(Location data for words and elements)
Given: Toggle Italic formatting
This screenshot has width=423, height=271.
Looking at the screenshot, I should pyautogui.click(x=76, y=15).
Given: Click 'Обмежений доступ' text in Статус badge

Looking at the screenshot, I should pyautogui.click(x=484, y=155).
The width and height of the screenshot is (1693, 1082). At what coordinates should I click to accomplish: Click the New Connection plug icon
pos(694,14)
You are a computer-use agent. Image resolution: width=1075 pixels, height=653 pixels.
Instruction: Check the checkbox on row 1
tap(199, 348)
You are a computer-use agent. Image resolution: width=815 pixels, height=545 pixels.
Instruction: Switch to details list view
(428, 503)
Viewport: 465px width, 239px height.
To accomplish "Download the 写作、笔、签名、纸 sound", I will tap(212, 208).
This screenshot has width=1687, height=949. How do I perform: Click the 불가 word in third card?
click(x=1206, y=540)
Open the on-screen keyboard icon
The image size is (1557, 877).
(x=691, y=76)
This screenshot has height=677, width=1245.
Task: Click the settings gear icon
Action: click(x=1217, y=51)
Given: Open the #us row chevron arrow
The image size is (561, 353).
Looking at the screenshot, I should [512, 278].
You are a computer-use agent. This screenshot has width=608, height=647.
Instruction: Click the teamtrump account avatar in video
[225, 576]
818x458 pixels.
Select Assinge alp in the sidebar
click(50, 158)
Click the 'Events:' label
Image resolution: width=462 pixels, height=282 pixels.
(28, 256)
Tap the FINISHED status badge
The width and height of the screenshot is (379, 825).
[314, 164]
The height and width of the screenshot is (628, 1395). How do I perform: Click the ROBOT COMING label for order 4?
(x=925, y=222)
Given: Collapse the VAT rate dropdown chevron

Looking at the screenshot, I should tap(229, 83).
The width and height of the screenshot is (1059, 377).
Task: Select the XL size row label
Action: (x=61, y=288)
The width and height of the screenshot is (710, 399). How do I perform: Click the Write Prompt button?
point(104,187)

◆ WHAT YOU NEED TO DO
Reproduce the records above in full, substituting "screen assistant" for every occurrence of "computer-use agent" and leaving everything else unchanged.

◆ COMPLETED EXERCISE
Given: Toggle Italic formatting
This screenshot has width=423, height=271.
Looking at the screenshot, I should pyautogui.click(x=76, y=15).
Given: Click 'Обмежений доступ' text in Статус badge

Looking at the screenshot, I should pyautogui.click(x=484, y=155).
The width and height of the screenshot is (1693, 1082). At what coordinates should I click to accomplish: Click the New Connection plug icon
pos(694,14)
You are a screen assistant. Image resolution: width=1075 pixels, height=653 pixels.
Instruction: Check the checkbox on row 1
tap(199, 348)
You are a screen assistant. Image resolution: width=815 pixels, height=545 pixels.
Instruction: Switch to details list view
(428, 503)
Viewport: 465px width, 239px height.
To accomplish "Download the 写作、笔、签名、纸 sound", I will tap(212, 208).
This screenshot has width=1687, height=949. How do I perform: Click the 불가 word in third card?
click(x=1206, y=540)
Open the on-screen keyboard icon
The image size is (1557, 877).
(x=691, y=76)
This screenshot has height=677, width=1245.
Task: Click the settings gear icon
Action: click(x=1217, y=51)
Given: Open the #us row chevron arrow
The image size is (561, 353).
Looking at the screenshot, I should [512, 278].
You are a screen assistant. This screenshot has width=608, height=647.
Instruction: Click the teamtrump account avatar in video
[225, 576]
818x458 pixels.
Select Assinge alp in the sidebar
click(50, 158)
Click the 'Events:' label
Image resolution: width=462 pixels, height=282 pixels.
(28, 256)
Tap the FINISHED status badge
The width and height of the screenshot is (379, 825).
[314, 164]
The height and width of the screenshot is (628, 1395). How do I perform: Click the ROBOT COMING label for order 4?
(x=925, y=222)
Given: Collapse the VAT rate dropdown chevron

Looking at the screenshot, I should tap(229, 83).
The width and height of the screenshot is (1059, 377).
Task: Select the XL size row label
Action: (x=61, y=288)
The width and height of the screenshot is (710, 399). How do I perform: Click the Write Prompt button?
point(104,187)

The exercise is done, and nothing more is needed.